Ed Sleightholme’s hands were too still. She did not fidget with her fingers, did not move one hand on top of the other, did not scratch, did not pick her nails. Her hands were as still as wax hands, in front of her on the table. If hands could speak, perhaps they would tell most of all. They were ordinary hands, not large.

“Where were you going to take Kyra, Ed? You must have had a plan.”

“I said. Holiday. A caravan.”

“Is that what you told the others?”

“What?”

“Come on, we’re going on a holiday, we’re going to a caravan. Did you tell them their friends would be waiting there for them? Did you say, ‘It’s fine, Mummy and Daddy are going to come on later?’”

She looked straight at him. Her eyes were steady. They hid nothing. Ordinary eyes. She was so ordinary.

It was what Serrailler had noticed every time he had been close to a murderer, unless they were high on drugs, or out of their minds. The ordinariness. You wouldn’t notice them in a crowd. Ed. Boyish. Not plain, not pretty. Not unpleasant. Not remarkable. Not memorable. Ordinary.

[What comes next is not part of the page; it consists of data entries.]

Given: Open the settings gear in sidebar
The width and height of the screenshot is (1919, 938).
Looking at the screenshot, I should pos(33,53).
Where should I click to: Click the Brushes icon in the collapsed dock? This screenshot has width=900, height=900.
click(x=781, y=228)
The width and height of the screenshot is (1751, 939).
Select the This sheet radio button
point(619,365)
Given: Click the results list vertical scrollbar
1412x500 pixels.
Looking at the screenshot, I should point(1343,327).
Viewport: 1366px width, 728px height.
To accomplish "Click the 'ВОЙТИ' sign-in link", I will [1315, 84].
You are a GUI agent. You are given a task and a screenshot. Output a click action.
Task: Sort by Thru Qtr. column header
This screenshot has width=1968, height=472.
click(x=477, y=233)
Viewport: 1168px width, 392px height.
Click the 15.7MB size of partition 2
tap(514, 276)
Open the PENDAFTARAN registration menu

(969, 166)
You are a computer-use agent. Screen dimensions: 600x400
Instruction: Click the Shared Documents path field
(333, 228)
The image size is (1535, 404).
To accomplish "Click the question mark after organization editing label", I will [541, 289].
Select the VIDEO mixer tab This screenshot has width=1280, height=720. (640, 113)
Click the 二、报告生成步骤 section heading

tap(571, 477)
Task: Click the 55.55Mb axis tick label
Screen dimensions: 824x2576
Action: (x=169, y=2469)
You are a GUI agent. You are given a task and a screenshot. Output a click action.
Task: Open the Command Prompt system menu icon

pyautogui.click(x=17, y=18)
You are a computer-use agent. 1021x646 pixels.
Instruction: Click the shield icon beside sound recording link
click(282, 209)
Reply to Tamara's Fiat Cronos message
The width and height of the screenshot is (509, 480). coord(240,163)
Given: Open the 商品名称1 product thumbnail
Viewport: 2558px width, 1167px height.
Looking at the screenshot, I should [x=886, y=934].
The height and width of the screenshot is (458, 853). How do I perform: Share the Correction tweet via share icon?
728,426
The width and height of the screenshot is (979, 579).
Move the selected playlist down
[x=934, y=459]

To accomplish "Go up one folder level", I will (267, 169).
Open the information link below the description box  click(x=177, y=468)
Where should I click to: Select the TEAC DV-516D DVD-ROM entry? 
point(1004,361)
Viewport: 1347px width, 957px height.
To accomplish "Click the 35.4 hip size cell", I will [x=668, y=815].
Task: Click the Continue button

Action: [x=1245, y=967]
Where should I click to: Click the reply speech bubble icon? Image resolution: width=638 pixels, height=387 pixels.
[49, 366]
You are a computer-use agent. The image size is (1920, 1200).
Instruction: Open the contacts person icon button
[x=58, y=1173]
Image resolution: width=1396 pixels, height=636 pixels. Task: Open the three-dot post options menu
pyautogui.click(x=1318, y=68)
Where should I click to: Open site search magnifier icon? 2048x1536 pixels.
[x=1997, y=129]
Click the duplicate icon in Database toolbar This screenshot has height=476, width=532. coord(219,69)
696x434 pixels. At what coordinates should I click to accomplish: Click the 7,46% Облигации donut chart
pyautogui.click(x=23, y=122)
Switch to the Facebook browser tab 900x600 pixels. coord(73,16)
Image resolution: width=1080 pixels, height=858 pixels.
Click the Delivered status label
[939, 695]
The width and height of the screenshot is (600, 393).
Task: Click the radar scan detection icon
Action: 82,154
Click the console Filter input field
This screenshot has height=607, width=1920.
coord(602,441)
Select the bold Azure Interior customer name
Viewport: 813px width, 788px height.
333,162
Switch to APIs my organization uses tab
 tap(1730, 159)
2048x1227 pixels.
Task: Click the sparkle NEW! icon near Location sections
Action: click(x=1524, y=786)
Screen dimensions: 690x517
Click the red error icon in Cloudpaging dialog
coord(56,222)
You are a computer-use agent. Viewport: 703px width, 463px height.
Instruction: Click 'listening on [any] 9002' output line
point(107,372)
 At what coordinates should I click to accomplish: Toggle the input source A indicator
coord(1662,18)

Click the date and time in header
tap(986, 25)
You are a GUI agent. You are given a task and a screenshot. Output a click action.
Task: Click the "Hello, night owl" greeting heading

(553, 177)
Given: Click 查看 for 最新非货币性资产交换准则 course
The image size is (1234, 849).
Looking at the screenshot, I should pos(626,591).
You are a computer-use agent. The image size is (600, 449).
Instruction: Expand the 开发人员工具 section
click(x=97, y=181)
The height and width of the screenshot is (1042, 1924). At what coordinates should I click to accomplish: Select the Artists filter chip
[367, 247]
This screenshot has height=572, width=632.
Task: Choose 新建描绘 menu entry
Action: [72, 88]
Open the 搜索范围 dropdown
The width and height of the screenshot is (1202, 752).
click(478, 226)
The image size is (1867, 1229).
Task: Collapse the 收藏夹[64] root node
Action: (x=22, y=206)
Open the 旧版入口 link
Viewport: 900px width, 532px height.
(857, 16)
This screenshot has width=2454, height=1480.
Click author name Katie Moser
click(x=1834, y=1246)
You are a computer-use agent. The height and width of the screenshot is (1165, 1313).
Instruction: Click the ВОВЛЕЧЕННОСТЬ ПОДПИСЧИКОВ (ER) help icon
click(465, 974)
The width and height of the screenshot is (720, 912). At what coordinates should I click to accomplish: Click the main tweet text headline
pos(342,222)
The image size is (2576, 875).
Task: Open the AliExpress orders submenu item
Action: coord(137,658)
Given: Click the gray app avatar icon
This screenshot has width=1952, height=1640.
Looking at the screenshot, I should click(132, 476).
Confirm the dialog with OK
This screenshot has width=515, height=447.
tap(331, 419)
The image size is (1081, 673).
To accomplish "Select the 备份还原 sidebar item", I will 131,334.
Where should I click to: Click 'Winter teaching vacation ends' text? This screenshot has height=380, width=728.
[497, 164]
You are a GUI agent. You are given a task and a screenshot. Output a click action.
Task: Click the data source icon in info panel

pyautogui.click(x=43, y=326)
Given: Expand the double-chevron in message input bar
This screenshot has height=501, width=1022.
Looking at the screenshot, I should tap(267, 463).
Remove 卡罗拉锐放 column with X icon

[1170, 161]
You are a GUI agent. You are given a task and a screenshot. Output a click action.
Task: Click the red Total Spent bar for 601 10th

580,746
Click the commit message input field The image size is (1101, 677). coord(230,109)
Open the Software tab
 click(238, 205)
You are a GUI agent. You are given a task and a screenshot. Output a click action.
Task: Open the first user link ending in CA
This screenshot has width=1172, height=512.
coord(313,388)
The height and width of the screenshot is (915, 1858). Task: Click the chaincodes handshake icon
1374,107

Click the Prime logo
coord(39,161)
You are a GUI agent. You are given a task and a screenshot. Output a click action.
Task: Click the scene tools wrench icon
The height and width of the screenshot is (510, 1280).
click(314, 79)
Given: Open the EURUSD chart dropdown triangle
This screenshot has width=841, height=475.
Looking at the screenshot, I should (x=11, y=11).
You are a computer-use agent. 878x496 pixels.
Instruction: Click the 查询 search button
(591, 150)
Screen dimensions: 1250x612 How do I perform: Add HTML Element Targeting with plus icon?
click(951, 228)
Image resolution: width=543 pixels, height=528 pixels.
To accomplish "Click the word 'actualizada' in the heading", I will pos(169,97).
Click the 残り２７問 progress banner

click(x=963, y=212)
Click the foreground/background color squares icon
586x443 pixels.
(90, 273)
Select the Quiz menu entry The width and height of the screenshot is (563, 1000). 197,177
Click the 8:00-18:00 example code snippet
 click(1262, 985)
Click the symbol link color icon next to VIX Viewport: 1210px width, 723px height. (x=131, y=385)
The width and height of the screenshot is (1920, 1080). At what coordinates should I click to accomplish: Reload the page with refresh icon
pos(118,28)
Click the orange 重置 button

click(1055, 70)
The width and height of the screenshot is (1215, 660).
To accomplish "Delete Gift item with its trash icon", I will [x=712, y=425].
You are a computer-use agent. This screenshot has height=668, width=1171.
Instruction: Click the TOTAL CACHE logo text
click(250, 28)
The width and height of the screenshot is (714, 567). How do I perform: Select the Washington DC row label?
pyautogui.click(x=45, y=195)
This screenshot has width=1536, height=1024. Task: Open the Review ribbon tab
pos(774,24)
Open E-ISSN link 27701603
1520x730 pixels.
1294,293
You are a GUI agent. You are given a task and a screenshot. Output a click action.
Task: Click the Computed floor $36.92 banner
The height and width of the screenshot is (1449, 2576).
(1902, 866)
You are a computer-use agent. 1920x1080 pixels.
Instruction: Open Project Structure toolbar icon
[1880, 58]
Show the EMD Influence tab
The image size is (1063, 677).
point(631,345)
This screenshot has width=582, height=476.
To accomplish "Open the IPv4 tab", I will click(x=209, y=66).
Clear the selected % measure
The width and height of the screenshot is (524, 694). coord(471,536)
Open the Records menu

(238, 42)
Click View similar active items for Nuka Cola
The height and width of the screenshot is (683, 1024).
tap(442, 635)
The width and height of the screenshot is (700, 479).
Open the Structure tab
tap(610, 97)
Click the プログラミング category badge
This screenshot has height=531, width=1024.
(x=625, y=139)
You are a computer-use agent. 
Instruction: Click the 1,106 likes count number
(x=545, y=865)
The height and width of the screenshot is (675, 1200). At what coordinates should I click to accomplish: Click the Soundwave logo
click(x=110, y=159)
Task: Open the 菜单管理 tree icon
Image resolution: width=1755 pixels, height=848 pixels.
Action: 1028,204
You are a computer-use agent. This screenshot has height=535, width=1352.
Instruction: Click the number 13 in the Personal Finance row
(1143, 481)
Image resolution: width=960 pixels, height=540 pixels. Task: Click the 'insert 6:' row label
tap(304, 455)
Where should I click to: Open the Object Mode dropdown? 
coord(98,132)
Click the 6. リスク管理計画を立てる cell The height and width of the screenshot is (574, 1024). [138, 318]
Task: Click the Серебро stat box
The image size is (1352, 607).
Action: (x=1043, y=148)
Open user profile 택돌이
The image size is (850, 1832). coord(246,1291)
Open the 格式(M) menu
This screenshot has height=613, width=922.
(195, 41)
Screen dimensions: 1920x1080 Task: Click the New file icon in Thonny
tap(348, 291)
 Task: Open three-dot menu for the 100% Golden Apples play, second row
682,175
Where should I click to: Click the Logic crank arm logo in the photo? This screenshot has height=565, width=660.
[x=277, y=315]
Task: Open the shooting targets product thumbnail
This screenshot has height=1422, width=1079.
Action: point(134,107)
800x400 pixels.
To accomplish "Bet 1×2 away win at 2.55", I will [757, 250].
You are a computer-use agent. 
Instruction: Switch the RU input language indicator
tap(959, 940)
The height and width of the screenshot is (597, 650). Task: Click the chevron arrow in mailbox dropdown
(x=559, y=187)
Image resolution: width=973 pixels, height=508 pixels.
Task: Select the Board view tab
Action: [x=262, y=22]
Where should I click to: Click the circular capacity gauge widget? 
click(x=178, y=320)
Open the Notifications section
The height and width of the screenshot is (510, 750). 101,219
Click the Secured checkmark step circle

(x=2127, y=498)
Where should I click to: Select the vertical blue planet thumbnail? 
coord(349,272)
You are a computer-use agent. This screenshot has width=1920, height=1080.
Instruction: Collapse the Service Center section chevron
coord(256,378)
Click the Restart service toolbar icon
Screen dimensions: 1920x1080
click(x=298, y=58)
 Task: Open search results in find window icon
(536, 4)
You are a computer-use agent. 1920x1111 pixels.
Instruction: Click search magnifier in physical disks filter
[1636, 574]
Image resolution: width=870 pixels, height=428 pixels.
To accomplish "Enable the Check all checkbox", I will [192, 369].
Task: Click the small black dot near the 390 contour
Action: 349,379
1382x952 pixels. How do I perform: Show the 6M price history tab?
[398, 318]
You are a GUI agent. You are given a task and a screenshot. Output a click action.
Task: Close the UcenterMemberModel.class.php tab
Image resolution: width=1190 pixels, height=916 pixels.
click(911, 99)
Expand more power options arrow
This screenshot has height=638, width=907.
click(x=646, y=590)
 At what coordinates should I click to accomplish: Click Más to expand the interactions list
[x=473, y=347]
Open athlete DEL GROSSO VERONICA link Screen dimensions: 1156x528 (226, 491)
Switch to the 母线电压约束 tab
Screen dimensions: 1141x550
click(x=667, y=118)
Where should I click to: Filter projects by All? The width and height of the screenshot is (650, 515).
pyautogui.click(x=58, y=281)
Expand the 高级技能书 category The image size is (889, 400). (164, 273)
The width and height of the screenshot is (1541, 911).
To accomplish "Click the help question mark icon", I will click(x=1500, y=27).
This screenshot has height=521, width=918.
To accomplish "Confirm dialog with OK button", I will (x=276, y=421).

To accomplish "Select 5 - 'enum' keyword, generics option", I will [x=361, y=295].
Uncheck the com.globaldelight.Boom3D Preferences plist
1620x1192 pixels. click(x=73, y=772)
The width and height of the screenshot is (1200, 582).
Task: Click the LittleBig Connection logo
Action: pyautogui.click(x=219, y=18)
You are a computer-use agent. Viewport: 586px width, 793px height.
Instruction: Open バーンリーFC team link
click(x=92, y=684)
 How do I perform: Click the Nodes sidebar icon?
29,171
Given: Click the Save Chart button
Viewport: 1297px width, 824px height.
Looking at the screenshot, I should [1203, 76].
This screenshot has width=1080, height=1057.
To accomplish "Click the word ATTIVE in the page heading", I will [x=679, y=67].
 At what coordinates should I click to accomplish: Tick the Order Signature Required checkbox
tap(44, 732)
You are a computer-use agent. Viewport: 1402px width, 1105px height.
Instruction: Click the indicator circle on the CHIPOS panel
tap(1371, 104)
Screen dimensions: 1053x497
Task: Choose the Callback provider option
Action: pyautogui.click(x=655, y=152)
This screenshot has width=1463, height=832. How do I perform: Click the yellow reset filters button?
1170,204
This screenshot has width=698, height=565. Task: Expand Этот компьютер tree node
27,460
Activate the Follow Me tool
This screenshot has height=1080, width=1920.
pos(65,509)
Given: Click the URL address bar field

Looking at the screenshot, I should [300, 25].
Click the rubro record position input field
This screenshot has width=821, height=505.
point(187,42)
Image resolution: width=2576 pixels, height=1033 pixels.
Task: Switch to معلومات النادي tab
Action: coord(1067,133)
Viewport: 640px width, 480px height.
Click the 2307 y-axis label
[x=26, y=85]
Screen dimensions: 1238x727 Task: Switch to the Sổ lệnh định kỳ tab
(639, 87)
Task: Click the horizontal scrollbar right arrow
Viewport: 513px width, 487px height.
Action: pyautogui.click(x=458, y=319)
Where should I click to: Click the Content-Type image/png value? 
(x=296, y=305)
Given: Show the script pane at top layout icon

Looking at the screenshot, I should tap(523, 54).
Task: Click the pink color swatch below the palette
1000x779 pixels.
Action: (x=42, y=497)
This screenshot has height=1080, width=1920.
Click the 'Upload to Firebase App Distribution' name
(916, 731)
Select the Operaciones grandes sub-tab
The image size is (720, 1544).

“How do you see yourself, Ed?”

She blinked. Then shook her head.

“Do you understand what I mean?”

“No.”

“I don’t mean how you look, I mean what you are … how do you see yourself? As someone who would melt into the background? People wouldn’t really be aware of you at all … If we said, ‘What did she look like?’ they’d scarcely be able to remember. Insignificant, really. Is that how you see yourself?”

“No.”

“Then how?”

“I’m … Ed, that’s what people see. Ed. Me. They know me. ME. Kyra … ask her … she thinks a lot of me, she’s always wanting to come round. People think … they just think Ed.”